**Stored data:**
● ● ● ● ● ● ●
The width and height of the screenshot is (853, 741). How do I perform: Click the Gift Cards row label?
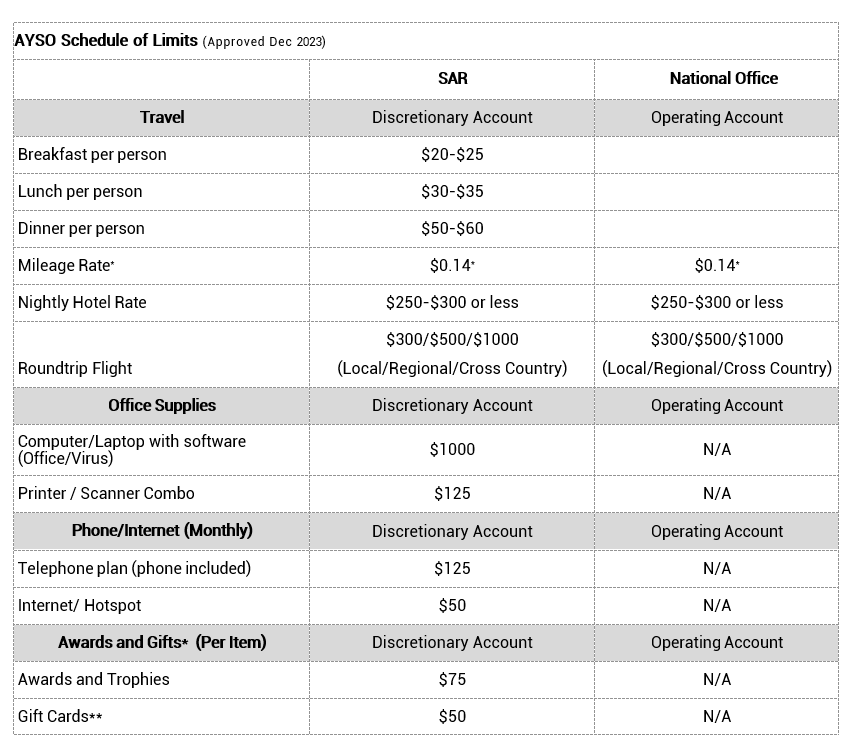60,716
● ● ● ● ● ● ●
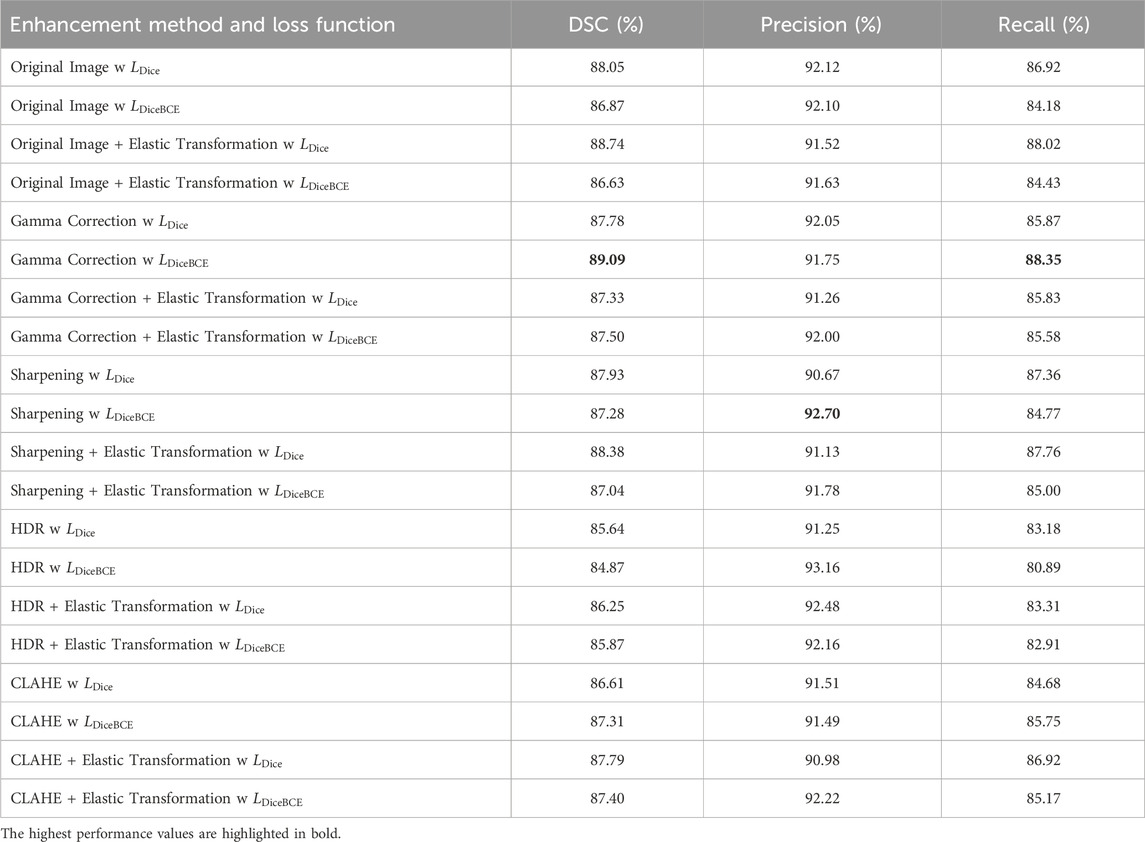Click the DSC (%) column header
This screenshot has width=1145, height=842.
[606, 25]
● ● ● ● ● ● ●
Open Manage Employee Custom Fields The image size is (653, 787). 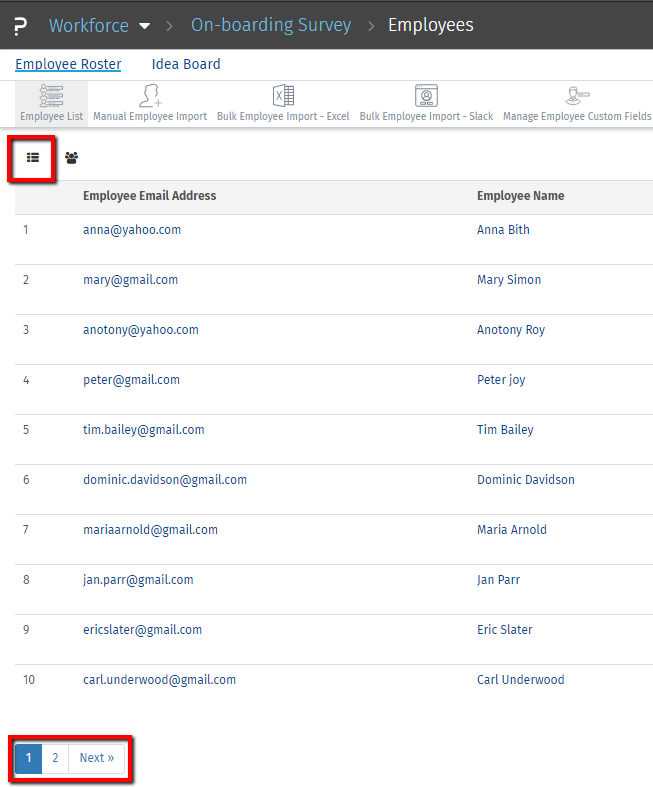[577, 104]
● ● ● ● ● ● ●
**Stated goal:** Locate every row above that contains the string "width" and copy each of those rows in full. Treat uppercase and lowercase letters as distinct when matching.

**Written answer:**
The width and height of the screenshot is (853, 741). How do I perform: Click the Gift Cards row label?
This screenshot has width=1145, height=842.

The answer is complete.